# start of Given records
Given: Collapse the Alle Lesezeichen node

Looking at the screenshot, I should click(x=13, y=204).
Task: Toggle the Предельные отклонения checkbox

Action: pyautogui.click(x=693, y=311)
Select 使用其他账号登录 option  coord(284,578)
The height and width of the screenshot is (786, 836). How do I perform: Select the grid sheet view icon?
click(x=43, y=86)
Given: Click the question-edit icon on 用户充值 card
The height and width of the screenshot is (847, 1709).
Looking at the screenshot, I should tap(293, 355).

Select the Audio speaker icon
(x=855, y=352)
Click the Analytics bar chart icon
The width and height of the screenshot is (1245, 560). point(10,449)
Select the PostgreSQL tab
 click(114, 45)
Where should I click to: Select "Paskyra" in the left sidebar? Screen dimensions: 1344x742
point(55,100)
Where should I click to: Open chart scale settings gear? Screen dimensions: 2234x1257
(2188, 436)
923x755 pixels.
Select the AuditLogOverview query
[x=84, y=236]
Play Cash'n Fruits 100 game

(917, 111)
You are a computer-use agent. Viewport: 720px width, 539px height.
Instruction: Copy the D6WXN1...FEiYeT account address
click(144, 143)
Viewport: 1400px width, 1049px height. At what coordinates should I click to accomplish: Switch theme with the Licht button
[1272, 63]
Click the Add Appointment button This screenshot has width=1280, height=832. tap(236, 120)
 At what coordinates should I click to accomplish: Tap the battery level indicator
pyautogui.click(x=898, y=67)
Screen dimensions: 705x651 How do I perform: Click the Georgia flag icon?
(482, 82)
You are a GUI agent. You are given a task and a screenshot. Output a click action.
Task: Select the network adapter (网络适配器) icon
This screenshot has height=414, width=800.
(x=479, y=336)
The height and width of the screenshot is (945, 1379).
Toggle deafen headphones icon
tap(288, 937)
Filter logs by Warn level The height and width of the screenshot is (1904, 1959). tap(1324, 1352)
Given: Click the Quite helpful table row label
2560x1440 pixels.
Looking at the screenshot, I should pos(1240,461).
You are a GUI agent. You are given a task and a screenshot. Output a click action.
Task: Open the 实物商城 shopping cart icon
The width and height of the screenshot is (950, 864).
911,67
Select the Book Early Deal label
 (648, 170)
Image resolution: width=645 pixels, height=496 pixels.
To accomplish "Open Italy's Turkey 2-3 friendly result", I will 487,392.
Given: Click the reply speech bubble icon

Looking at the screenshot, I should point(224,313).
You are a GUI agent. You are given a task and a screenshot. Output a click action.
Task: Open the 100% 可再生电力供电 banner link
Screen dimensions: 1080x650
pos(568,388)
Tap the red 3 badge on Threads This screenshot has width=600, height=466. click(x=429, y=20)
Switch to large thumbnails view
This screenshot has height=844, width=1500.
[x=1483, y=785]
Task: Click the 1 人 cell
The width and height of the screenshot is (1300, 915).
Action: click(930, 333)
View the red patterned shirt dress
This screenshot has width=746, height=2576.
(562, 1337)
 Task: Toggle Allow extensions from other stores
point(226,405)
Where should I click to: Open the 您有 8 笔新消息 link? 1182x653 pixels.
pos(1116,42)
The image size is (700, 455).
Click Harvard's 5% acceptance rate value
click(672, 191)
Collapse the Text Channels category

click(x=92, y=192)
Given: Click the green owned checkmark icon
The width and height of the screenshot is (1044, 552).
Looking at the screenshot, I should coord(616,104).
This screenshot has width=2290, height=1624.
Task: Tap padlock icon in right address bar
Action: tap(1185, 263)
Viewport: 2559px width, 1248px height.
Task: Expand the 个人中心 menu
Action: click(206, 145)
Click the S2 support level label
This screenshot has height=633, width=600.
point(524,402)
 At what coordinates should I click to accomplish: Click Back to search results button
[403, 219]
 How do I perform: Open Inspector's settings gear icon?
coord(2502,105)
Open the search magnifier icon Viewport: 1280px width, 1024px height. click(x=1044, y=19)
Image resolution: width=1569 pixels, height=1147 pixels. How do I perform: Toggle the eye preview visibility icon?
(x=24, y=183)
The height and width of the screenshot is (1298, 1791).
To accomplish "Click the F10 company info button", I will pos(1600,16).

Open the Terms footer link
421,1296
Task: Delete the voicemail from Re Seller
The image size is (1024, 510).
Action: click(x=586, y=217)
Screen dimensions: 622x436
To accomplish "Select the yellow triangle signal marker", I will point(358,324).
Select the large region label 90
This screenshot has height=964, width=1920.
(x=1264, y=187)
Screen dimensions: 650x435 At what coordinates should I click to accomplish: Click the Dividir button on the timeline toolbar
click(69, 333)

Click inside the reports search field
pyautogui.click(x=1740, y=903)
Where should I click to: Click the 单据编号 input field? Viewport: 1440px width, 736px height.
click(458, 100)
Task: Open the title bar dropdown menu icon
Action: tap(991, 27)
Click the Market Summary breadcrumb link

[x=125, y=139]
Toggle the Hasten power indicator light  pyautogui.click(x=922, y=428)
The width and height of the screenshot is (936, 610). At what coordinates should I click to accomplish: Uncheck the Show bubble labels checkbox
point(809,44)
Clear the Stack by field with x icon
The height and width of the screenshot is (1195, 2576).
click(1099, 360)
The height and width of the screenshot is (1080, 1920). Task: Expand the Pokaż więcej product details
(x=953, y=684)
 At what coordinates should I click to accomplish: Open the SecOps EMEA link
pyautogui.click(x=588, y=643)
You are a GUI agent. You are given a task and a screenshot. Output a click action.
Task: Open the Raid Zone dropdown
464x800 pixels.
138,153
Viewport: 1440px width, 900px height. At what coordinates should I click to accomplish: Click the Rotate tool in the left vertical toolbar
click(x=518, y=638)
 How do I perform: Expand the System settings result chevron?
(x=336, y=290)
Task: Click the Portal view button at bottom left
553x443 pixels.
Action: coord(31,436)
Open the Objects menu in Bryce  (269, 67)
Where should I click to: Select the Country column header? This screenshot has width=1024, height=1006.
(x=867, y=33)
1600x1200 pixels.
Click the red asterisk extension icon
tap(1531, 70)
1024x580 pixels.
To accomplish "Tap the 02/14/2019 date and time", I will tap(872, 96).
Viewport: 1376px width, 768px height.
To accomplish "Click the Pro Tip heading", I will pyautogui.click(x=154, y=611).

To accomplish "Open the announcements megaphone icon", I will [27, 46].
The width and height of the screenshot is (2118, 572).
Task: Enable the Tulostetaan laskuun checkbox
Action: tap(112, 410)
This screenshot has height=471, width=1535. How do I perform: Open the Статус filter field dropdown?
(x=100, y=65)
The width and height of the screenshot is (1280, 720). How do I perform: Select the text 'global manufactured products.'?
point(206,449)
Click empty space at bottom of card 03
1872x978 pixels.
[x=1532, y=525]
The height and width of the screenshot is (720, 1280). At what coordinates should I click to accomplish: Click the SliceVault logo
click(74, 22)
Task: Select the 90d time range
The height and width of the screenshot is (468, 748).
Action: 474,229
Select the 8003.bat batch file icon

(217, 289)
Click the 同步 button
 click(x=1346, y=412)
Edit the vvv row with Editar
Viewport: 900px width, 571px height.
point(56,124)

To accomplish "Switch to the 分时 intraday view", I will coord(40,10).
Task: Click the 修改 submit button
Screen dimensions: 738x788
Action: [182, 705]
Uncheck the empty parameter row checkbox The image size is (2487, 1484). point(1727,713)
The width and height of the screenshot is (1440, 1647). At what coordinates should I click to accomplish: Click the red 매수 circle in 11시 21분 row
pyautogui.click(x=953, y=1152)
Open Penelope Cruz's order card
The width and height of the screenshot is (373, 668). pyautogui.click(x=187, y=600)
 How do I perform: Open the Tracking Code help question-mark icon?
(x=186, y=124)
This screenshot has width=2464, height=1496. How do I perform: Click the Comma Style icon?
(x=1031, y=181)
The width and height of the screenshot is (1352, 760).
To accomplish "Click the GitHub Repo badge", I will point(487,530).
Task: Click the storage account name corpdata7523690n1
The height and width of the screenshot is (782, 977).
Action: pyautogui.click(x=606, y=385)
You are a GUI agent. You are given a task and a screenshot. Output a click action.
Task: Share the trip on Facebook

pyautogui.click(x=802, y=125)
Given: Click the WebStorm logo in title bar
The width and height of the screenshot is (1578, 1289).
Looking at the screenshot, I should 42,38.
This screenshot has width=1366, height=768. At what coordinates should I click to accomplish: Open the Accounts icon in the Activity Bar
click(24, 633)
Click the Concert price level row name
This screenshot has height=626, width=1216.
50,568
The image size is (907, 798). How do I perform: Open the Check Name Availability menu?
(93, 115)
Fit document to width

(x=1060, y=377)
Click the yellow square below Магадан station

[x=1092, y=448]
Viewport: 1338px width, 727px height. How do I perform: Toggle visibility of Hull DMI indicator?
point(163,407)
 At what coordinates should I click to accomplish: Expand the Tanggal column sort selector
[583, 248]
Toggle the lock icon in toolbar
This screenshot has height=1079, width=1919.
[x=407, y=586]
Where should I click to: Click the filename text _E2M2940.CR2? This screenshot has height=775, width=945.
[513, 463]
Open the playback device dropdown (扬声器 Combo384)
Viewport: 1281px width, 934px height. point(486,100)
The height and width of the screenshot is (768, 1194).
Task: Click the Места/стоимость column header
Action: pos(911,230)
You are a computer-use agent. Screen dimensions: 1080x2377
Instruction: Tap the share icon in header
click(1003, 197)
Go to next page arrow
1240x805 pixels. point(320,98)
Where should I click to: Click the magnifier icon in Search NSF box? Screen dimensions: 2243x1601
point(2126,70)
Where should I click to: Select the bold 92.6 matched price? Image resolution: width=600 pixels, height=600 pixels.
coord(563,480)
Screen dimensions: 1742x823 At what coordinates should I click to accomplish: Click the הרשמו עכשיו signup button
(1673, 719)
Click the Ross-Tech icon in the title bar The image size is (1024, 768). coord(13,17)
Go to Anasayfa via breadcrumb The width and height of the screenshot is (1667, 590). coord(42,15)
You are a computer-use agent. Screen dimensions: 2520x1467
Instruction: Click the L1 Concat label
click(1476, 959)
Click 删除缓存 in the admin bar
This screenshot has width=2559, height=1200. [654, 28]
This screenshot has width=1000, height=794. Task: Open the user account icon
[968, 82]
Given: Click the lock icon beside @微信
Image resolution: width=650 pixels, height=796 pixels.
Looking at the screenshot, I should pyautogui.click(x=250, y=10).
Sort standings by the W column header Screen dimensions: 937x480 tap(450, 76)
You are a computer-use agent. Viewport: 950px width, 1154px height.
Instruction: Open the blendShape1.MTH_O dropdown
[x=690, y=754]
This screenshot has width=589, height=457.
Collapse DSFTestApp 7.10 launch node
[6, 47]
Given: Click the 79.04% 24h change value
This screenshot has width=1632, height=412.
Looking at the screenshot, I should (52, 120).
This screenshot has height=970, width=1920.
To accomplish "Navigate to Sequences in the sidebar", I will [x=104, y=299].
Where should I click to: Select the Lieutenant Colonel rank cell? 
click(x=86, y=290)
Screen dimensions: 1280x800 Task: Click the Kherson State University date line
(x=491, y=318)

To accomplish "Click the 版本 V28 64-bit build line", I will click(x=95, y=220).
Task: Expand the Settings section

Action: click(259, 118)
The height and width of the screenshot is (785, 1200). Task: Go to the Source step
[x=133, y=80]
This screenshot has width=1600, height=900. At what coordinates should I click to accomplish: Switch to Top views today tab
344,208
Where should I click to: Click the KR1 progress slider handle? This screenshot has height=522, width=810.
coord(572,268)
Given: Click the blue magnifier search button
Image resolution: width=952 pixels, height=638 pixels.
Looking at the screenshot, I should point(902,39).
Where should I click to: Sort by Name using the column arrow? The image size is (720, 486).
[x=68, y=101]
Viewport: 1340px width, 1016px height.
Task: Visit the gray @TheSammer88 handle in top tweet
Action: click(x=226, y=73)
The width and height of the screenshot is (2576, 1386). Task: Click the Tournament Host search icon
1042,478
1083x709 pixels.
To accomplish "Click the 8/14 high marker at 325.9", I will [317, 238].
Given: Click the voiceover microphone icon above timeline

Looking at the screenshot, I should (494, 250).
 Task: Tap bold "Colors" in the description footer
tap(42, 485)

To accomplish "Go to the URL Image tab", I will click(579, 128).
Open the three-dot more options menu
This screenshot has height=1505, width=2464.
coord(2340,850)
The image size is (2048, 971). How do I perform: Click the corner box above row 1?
# end of Given records
[What you need to do] Copy the items word for word, from the very first line down to and including the line that contains "Looking at the screenshot, I should pos(1240,461).".

[Exercise solution]
Given: Collapse the Alle Lesezeichen node

Looking at the screenshot, I should click(x=13, y=204).
Task: Toggle the Предельные отклонения checkbox

Action: pyautogui.click(x=693, y=311)
Select 使用其他账号登录 option  coord(284,578)
The height and width of the screenshot is (786, 836). How do I perform: Select the grid sheet view icon?
click(x=43, y=86)
Given: Click the question-edit icon on 用户充值 card
The height and width of the screenshot is (847, 1709).
Looking at the screenshot, I should tap(293, 355).

Select the Audio speaker icon
(x=855, y=352)
Click the Analytics bar chart icon
The width and height of the screenshot is (1245, 560). point(10,449)
Select the PostgreSQL tab
 click(114, 45)
Where should I click to: Select "Paskyra" in the left sidebar? Screen dimensions: 1344x742
point(55,100)
Where should I click to: Open chart scale settings gear? Screen dimensions: 2234x1257
(2188, 436)
923x755 pixels.
Select the AuditLogOverview query
[x=84, y=236]
Play Cash'n Fruits 100 game

(917, 111)
You are a computer-use agent. Viewport: 720px width, 539px height.
Instruction: Copy the D6WXN1...FEiYeT account address
click(144, 143)
Viewport: 1400px width, 1049px height. At what coordinates should I click to accomplish: Switch theme with the Licht button
[1272, 63]
Click the Add Appointment button This screenshot has width=1280, height=832. tap(236, 120)
 At what coordinates should I click to accomplish: Tap the battery level indicator
pyautogui.click(x=898, y=67)
Screen dimensions: 705x651 How do I perform: Click the Georgia flag icon?
(482, 82)
You are a GUI agent. You are given a task and a screenshot. Output a click action.
Task: Select the network adapter (网络适配器) icon
This screenshot has height=414, width=800.
(x=479, y=336)
The height and width of the screenshot is (945, 1379).
Toggle deafen headphones icon
tap(288, 937)
Filter logs by Warn level The height and width of the screenshot is (1904, 1959). tap(1324, 1352)
Given: Click the Quite helpful table row label
2560x1440 pixels.
Looking at the screenshot, I should pos(1240,461).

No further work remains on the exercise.